* Start *

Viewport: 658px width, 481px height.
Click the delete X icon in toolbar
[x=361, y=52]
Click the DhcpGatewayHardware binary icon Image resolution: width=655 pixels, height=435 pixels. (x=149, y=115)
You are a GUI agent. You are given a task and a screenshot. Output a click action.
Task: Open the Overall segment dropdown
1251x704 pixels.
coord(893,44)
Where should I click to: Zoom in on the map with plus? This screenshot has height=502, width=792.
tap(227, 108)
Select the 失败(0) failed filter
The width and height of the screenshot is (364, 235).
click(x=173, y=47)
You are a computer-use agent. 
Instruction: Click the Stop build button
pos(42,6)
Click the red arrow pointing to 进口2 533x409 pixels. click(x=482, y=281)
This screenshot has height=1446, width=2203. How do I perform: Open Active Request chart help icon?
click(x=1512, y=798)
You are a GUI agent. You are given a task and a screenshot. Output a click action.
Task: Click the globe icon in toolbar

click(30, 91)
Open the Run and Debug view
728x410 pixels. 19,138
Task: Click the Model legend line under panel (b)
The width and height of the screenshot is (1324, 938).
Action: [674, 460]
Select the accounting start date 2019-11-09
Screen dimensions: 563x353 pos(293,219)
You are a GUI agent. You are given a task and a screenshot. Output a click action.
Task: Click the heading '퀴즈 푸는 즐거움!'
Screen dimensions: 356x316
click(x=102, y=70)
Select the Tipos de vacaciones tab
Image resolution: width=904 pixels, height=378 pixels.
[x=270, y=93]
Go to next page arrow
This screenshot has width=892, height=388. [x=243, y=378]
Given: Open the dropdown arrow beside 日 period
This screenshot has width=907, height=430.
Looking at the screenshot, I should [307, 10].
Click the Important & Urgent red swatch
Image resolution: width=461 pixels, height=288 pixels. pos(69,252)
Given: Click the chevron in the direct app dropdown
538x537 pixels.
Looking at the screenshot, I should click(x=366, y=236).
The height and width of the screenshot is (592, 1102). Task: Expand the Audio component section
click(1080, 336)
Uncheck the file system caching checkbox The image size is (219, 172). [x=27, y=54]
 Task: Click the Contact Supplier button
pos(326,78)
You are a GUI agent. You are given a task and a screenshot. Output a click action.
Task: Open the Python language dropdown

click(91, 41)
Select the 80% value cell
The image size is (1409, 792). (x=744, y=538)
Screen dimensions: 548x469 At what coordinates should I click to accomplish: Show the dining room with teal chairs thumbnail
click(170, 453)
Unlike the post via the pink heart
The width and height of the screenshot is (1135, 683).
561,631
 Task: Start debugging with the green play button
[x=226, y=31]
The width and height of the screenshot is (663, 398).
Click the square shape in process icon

* End *

Given task: Rewrite all of the records above with "GUI agent" changed to "screen agent" wherever it occurs. Leave everything else unchanged.

The result:
Viewport: 658px width, 481px height.
Click the delete X icon in toolbar
[x=361, y=52]
Click the DhcpGatewayHardware binary icon Image resolution: width=655 pixels, height=435 pixels. (x=149, y=115)
You are a screen agent. You are given a task and a screenshot. Output a click action.
Task: Open the Overall segment dropdown
1251x704 pixels.
coord(893,44)
Where should I click to: Zoom in on the map with plus? This screenshot has height=502, width=792.
tap(227, 108)
Select the 失败(0) failed filter
The width and height of the screenshot is (364, 235).
click(x=173, y=47)
You are a computer-use agent. 
Instruction: Click the Stop build button
pos(42,6)
Click the red arrow pointing to 进口2 533x409 pixels. click(x=482, y=281)
This screenshot has height=1446, width=2203. How do I perform: Open Active Request chart help icon?
click(x=1512, y=798)
You are a screen agent. You are given a task and a screenshot. Output a click action.
Task: Click the globe icon in toolbar

click(30, 91)
Open the Run and Debug view
728x410 pixels. 19,138
Task: Click the Model legend line under panel (b)
The width and height of the screenshot is (1324, 938).
Action: [674, 460]
Select the accounting start date 2019-11-09
Screen dimensions: 563x353 pos(293,219)
You are a screen agent. You are given a task and a screenshot. Output a click action.
Task: Click the heading '퀴즈 푸는 즐거움!'
Screen dimensions: 356x316
click(x=102, y=70)
Select the Tipos de vacaciones tab
Image resolution: width=904 pixels, height=378 pixels.
[x=270, y=93]
Go to next page arrow
This screenshot has width=892, height=388. [x=243, y=378]
Given: Open the dropdown arrow beside 日 period
This screenshot has width=907, height=430.
Looking at the screenshot, I should [307, 10].
Click the Important & Urgent red swatch
Image resolution: width=461 pixels, height=288 pixels. pos(69,252)
Given: Click the chevron in the direct app dropdown
538x537 pixels.
Looking at the screenshot, I should click(x=366, y=236).
The height and width of the screenshot is (592, 1102). Task: Expand the Audio component section
click(1080, 336)
Uncheck the file system caching checkbox The image size is (219, 172). [x=27, y=54]
 Task: Click the Contact Supplier button
pos(326,78)
You are a screen agent. You are given a task and a screenshot. Output a click action.
Task: Open the Python language dropdown

click(91, 41)
Select the 80% value cell
The image size is (1409, 792). (x=744, y=538)
Screen dimensions: 548x469 At what coordinates should I click to accomplish: Show the dining room with teal chairs thumbnail
click(170, 453)
Unlike the post via the pink heart
The width and height of the screenshot is (1135, 683).
561,631
 Task: Start debugging with the green play button
[x=226, y=31]
The width and height of the screenshot is (663, 398).
Click the square shape in process icon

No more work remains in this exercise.